At 9:55pm, the police issued another statement, saying that “the situation in Colleyville is resolved and all hostages are safe”.
Later at a news briefing, Special Agent DeSarno said the hostage-taker was “singularly focused on one issue and it was not specifically related to the Jewish community”.
The FBI said their “negotiators were in near-constant communication with the captor before they decided to breach the synagogue”.
Soon afterwards, the local police confirmed that the captor, who earlier identified himself as Muhammad Siddiqui, was dead. During his negotiations with the FBI, the gunman also claimed that he was Aafia Siddiqui’s brother and demanded her release.

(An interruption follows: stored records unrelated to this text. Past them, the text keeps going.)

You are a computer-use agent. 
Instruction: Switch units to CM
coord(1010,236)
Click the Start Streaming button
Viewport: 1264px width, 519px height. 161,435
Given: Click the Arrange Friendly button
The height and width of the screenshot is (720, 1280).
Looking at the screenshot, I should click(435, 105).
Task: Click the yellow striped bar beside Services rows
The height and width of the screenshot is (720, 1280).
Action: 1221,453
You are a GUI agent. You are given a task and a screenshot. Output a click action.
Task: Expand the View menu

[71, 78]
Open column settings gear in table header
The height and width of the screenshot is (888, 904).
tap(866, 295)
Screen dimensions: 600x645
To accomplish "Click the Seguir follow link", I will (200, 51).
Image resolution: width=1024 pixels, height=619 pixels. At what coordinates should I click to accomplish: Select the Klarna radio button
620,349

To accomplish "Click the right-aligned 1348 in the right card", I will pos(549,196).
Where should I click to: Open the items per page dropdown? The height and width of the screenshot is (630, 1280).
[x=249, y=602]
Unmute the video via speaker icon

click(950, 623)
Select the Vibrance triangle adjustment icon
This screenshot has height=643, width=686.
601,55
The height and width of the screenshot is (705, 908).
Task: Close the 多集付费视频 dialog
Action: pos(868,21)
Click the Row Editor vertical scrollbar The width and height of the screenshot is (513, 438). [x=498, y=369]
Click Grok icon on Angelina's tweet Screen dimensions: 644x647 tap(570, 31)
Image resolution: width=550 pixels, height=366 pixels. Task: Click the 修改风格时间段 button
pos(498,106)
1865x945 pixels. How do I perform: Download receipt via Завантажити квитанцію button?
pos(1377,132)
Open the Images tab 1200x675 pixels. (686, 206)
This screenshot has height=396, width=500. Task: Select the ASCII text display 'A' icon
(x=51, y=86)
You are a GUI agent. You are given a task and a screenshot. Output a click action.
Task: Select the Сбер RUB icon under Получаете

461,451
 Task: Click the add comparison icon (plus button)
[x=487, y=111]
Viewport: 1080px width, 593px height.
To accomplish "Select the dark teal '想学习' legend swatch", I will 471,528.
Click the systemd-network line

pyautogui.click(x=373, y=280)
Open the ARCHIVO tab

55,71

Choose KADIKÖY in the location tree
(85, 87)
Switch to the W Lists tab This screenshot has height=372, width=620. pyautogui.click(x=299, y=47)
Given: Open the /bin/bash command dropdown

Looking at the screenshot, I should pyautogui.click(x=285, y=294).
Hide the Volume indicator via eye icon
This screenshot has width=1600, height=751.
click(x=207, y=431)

Dr Siddiqui, a Pakistani-American scientist, was sentenced to 86 years in prison by a New York court in 2010 for the attempted murder of US officers in Afghanistan.
However, the attorney who represents Dr Siddiqui said “she has absolutely no involvement with” the hostage-taking and the perpetrator was not Siddiqui’s brother.
“She does not want any violence perpetrated against any human being, especially in her name,” Marwa Elbially told CNN by phone. “It obviously has nothing to do with Dr Siddiqui or her family.”
“Whoever the assailant is, we want him to know that his actions are condemned by Dr Siddiqui and her family,” Elbially said. “We implore you to immediately release the hostages and turn yourself in.”
The episode ended more than 12 hours after the suspect entered the Congregation Beth Israel as the synagogue was livestreaming its Sabbath morning service on Facebook. The livestream captured part of the incident before it was removed.
Two law enforcement officials told CNN that investigators believed the perpetrator might have been motivated by a desire to get Dr Siddiqui released.
At the suspect’s request, the rabbi of the congregation called a well-known rabbi in New York City. The alleged invader, who had no connection with the rabbi, told the priest that Dr Siddiqui was framed, and he wanted her released.
US-based Muslim advocacy group CAIR, and Free Dr Aafia Movement also condemned the hostage-taking and said that her brother, who lives in Houston, Texas, had nothing to do with the incident.
John Floyd, who heads the Houston chapter of the Council on American-Islamic Relations (CAIR) and a legal counsel for Dr Siddiqui’s brother said: “This anti-Semitic attack against a house of worship is unacceptable. We stand in solidarity with the Jewish community.”
They also said that they wanted to “make it very well known that the hostage-taker is NOT Dr Aafia Siddiqui’s brother, who is not even in the area where this horrible incident took place. Dr Aafia Siddiqui and her family strongly condemn this act and do not stand by the perpetrator”.
They said that Dr Siddiqui’s family had always stood firm in advocating for the release of their sister from incarceration by legal and non-violent means only.
Before the media reported the suspect’s death, CAIR and the Dr Siddiqui family’s legal counsel urged him to “immediately release the hostages and turn yourself in”.